2. We were obviously all spacing out or on the VERGE of spacing out because we all thought it was OUR fault that we couldn't understand. 
Rough. 

Then we went out to dinner at a place I've been at least 3 times and thus should know the name but don't. It's a place in Harvard Square that serves New Orleans Mexican food. It was AWESOME not eating my own shit-ily prepared food. 

Then I hung out with Matt and Elena, which was awesome. 

I guess it doesn't seem like a hugely active day. I only think that because I walked from my place to Kenmore, Kenmore to Kendall movie theater, and Kendall movie theater to Harvard Square. Although so did my grandparents... wah-wah.

I also unfortunately paid for this month of netflix when I'm not going to be using it for 2 weeks. Bummer. I've decided to keep Angels in America instead of send the disks right back. Maybe I'll find the inspiration to watch it again. I hope so.  

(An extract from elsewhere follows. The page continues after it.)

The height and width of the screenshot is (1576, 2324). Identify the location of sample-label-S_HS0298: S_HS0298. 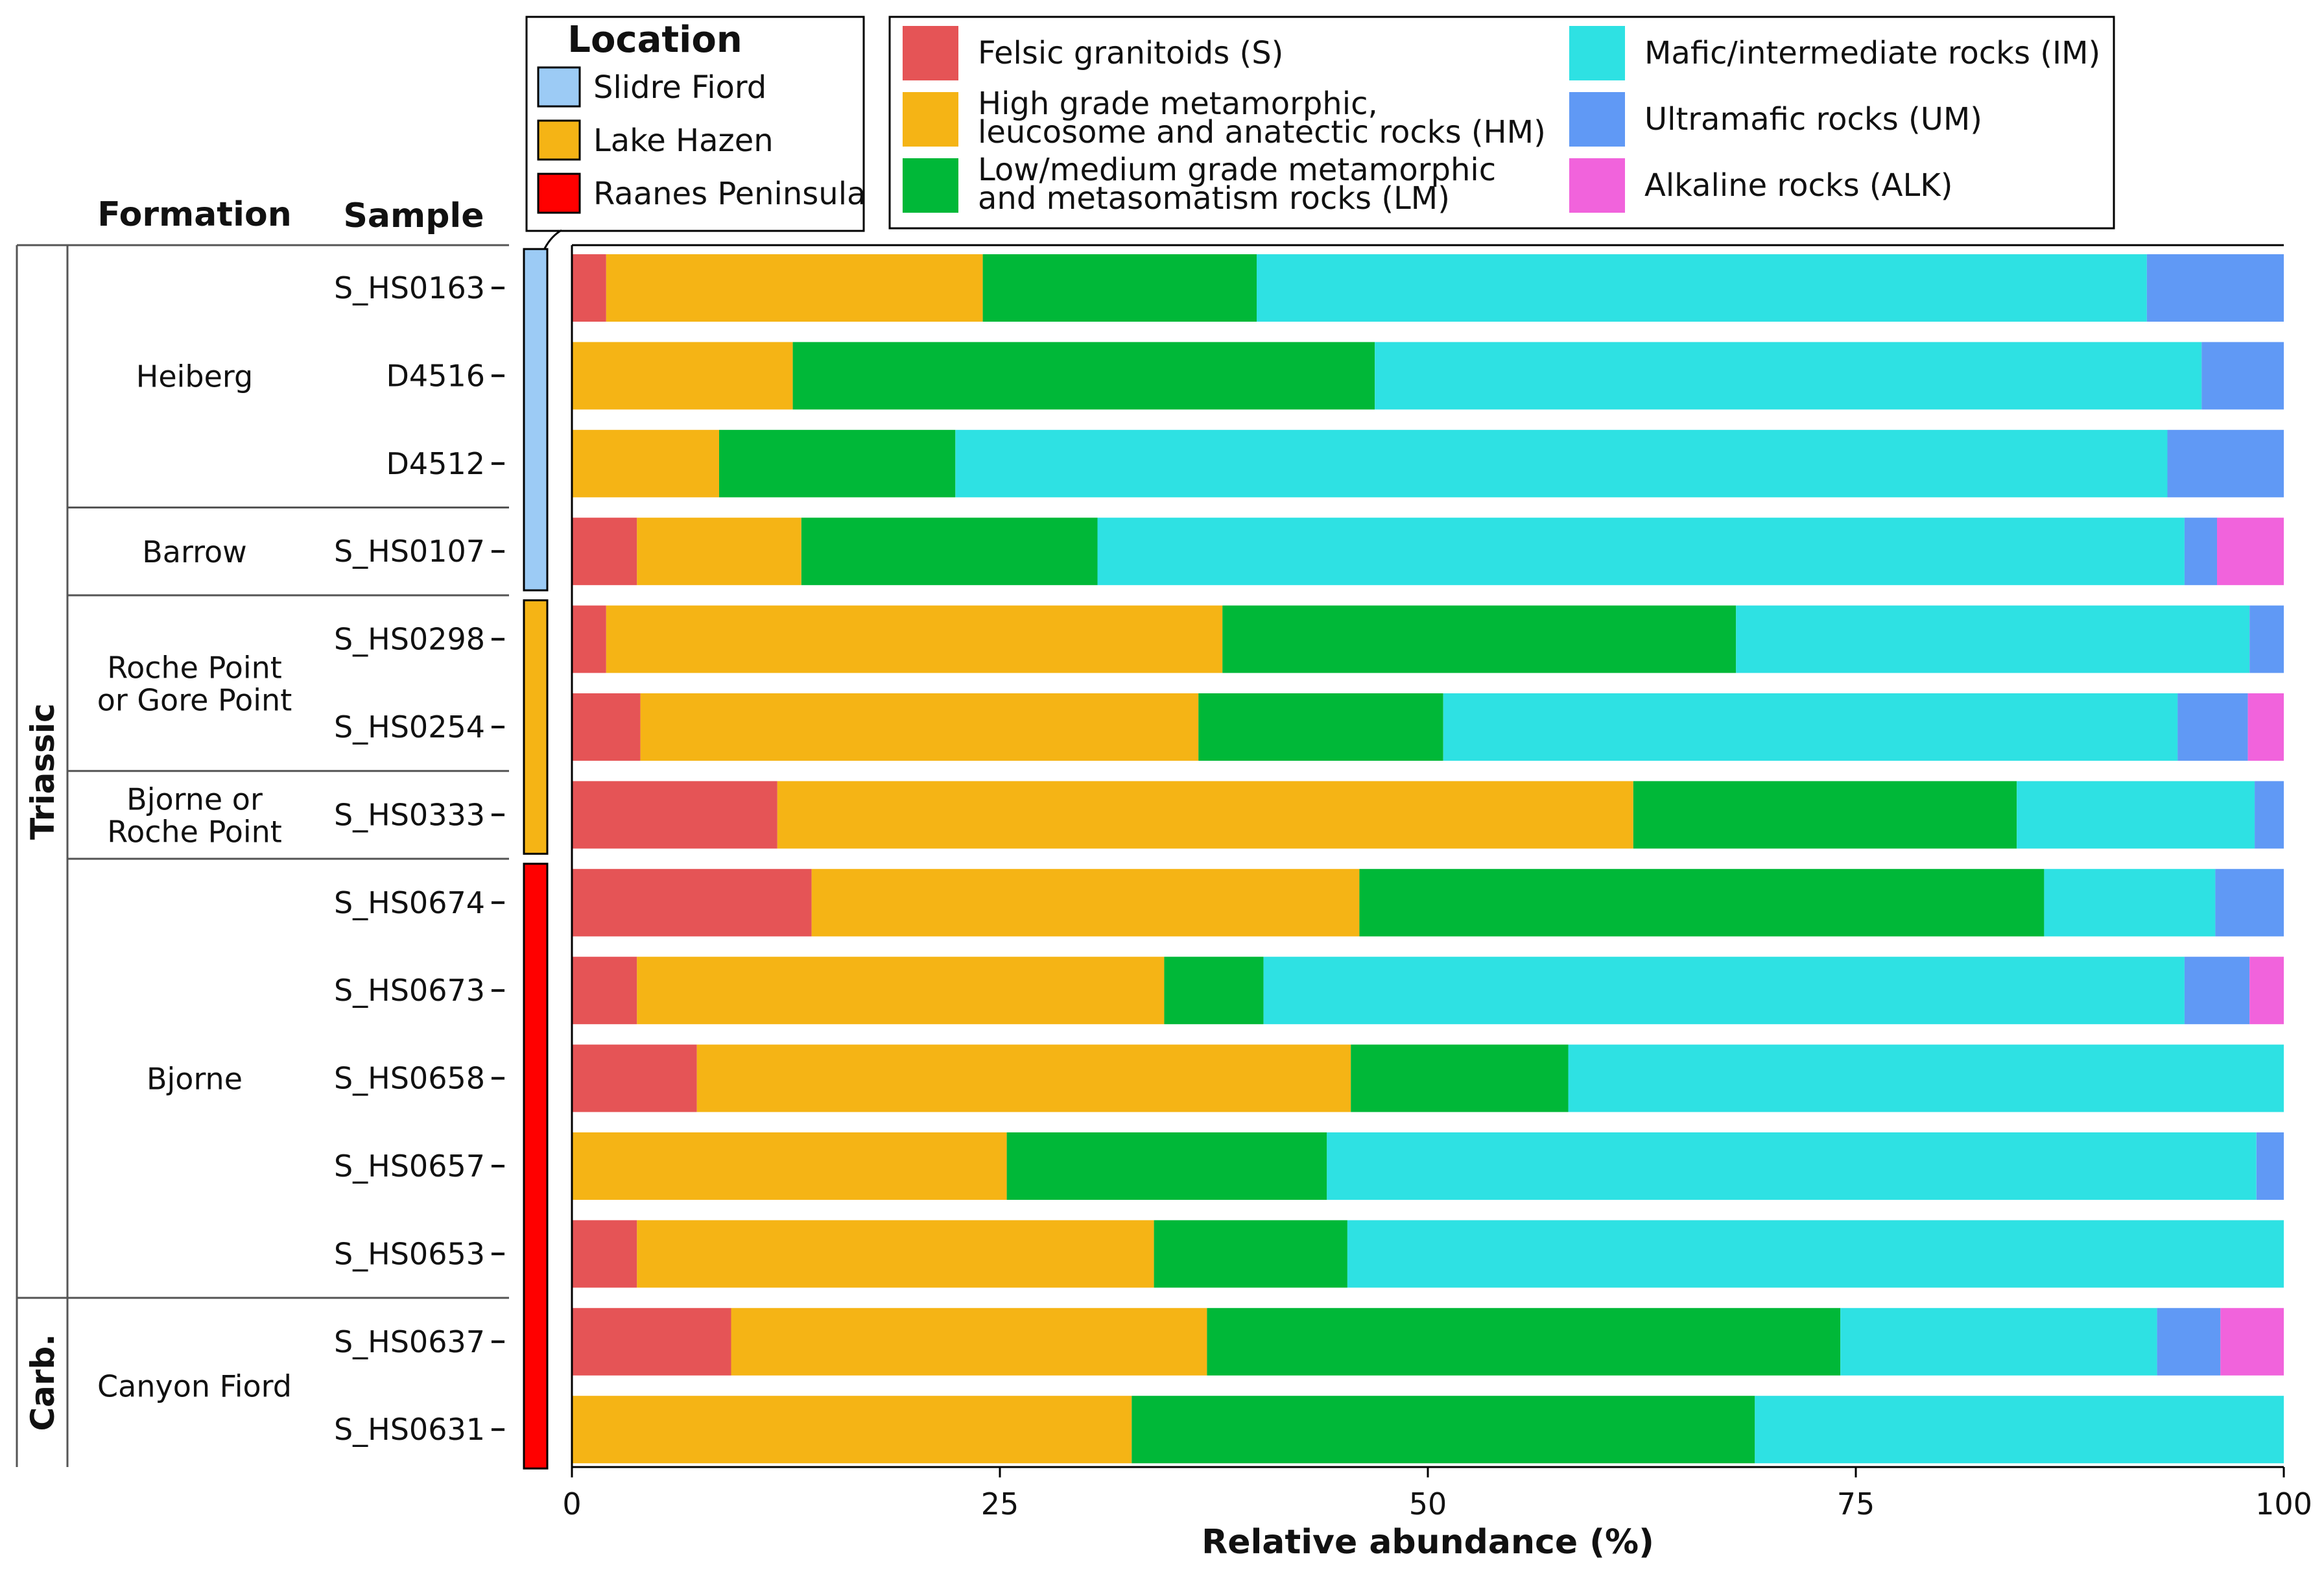
(410, 640).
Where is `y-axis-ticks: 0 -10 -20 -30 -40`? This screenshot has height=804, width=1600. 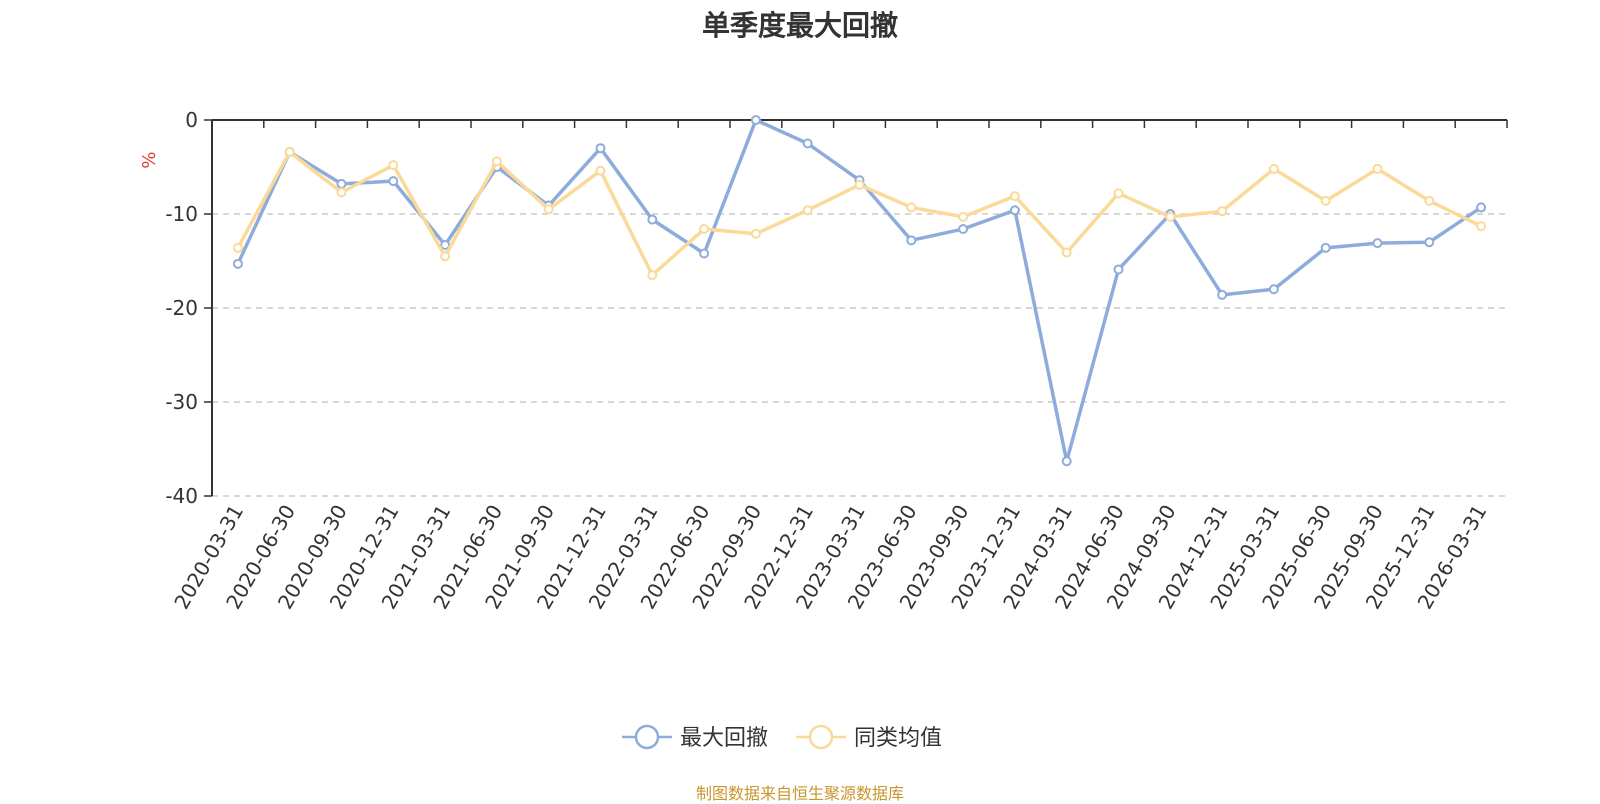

Last thing, but I also accidently gave my phone number to two girls who wanted to tell me about how there is textual evidence in the Bible that God is a woman. I don't even have anything to say for myself. If I don't learn how to say no soon... ... I'll probably soon be purging my thetans for $150 per alien soul. Plus at some point, I'm just being stupid. But it's really difficult for me to bring down people who are so passionate. Although I REALLY wonder why they got me because I wasn't even KIND OF the only person on the street, they (apparently) go to BU, and I didn't even make eye contact... I didn't even know they were there AND I was listening to headphones. I think it's something in my face. Some invisible, but oddly visible, tattoo that tells strangers that I'm susceptible to bombardments by strangers. I don't even think I'm GULLIBLE per se. I've never been convinced of anything. I just can't turn down enthusiastic people face to face. It'll likely be a situation where I refuse to answer the calls. Like the last time I was saved freshman year (although I did go to one session... buh...). Or Ken. Or the time I told someone I wanted to help talk to people about global warming (which I actually DID kind of want to do). Or maybe I'll just continue to be an idiot... like the time I held hands with the guy who told me the two things black men like are native Americans and fried chicken. The time I gave my email address to the guy who I talked to for an hour at the greyhound station. The time I gave my name, address, phone number, and $3 to a guy in front of the Philadelphia Art Museum who smelled and had no teeth (that was a while ago though...). Just had to chronicle. Whatever though.